:: Text for analysis ::
● ● ● ●

When my sister-in-law, Padmavathy, or Paddu, who lives in Madras, spent a few days with us recently, I was thrilled to bits, partly for a selfish reason. Paddu is one of the best cooks in our family, and I was eager to learn as much as I could from her in the kitchen.
This dosa recipe was one I picked up from her. I have always loved dosas and have my own coconut chutney that makes pretty darn good ones. Still, it always seems like a long process. This recipe, from Paddu requires fewer hours of soaking time, after which you can make the batter and cook all the dosas your heart desires.
I am still beating myself on the head because I didn't bring back with me a wet grinder for dosa and idli batter when I went to India recently. So as always I made the batter in my blender which doesn't grind it as fine. I do like the slight graininess because it gives the dosa an extra crispiness.
I used short-grain rice for the dosa, and there were two kinds of dal, udad and chana, that went into it, along with poha (flattened rice) and methi seeds. I spread the dosas very thin and crepe-like because that's how both Desi and I like them. They turned out quite amazing. Thanks, Paddu, for a keeper recipe!
More dosa recipes
- 2 cups rice
- ⅓ cup poha (flattened rice, available in Indian grocery stores)
- 2 tbsp chana dal (bengal gram dal)
- ½ cup urad dal (black gram dal)
- ½ tsp fenugreek seeds
- Salt to taste
- Soak in water all the ingredients except the salt for at least 4-5 hours and more if you have the time. Drain.
- Blend the rice-dal mixture, in several batches, adding enough water to make a smooth batter that's runny enough to spread into a crepe, but thick enough to coat the back of a spoon. At this stage, you can leave the batter to ferment overnight, which helps make the dosas softer and also adds a ton of probiotic bacteria to your gut (see next step). But if you prefer the dosas unfermented, you can make them rightaway, without fermenting.
- To ferment the dosa batter, cover the bowl with a plate or plastic wrap and place in a warm spot overnight or for 8-12 hours. Room temperature in summers in most places would work fine, but in cooler weather leave it in the oven with the light on (don't turn the oven on!). By morning, the batter will be puffy and bubbly, indicating the good bacteria are at work.
- Add the salt before making the dosa and after the fermentation process is complete. To make the dosa, heat a cast-iron or non-stick griddle. Using a ladle with a rounded bottom, pour some batter into the center of the griddle and, in a quick but smooth motion, spread outward in concentric circles. Don't be afraid if you make holes: just add a small drop of batter to patch it. In this case, practice definitely makes perfect and trust me, you'll get the hang of it soon enough.
- Pour a few drops of oil around the dosa's edges. This really helps give it that crispiness I love. Once the underside is golden brown, loosen the dosa gently from the skillet and flip over. If your griddle was hot enough to begin with, this step will be very, very easy.
- Cook the other side for a few seconds, giving more time if your dosa is thicker. Serve hot with some sambar or chutney or both.

● ● ● ●

:: What this task involves ::
Repeat word for word the part of the dosa recipe between "- Add the salt" and "very, very easy.", inclusive.

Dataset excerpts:
● ● ● ●

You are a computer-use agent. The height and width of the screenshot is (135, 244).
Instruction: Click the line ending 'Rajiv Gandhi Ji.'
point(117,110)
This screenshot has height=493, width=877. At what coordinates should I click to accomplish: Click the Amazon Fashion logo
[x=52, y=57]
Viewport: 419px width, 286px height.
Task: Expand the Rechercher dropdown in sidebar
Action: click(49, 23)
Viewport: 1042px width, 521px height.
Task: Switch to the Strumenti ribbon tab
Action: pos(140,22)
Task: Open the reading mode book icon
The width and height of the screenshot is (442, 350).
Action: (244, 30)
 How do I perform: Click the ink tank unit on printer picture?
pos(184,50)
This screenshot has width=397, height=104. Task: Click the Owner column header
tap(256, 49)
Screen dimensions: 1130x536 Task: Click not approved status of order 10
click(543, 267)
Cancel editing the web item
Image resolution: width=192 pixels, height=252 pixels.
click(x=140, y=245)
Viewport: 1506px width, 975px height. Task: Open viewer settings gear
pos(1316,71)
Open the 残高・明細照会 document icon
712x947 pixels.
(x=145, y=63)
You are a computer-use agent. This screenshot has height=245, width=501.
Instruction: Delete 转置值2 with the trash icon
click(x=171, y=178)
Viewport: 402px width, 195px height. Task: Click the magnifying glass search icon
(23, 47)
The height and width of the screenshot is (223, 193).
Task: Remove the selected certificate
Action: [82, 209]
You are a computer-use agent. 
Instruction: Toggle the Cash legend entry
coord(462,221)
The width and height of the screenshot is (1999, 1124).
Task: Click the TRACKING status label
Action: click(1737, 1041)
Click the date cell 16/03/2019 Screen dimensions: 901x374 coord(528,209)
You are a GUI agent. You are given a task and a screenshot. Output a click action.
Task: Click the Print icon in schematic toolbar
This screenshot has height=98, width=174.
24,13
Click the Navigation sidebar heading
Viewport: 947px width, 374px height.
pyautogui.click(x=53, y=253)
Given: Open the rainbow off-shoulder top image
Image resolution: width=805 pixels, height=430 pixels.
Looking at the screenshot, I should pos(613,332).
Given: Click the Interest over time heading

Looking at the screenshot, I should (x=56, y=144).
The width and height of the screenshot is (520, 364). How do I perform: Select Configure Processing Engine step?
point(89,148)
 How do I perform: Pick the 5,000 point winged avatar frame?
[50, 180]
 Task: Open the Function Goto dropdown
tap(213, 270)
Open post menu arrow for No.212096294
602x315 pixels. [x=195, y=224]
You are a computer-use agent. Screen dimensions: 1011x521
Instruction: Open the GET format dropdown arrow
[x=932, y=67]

● ● ● ●

:: Problem solution ::
- Add the salt before making the dosa and after the fermentation process is complete. To make the dosa, heat a cast-iron or non-stick griddle. Using a ladle with a rounded bottom, pour some batter into the center of the griddle and, in a quick but smooth motion, spread outward in concentric circles. Don't be afraid if you make holes: just add a small drop of batter to patch it. In this case, practice definitely makes perfect and trust me, you'll get the hang of it soon enough.
- Pour a few drops of oil around the dosa's edges. This really helps give it that crispiness I love. Once the underside is golden brown, loosen the dosa gently from the skillet and flip over. If your griddle was hot enough to begin with, this step will be very, very easy.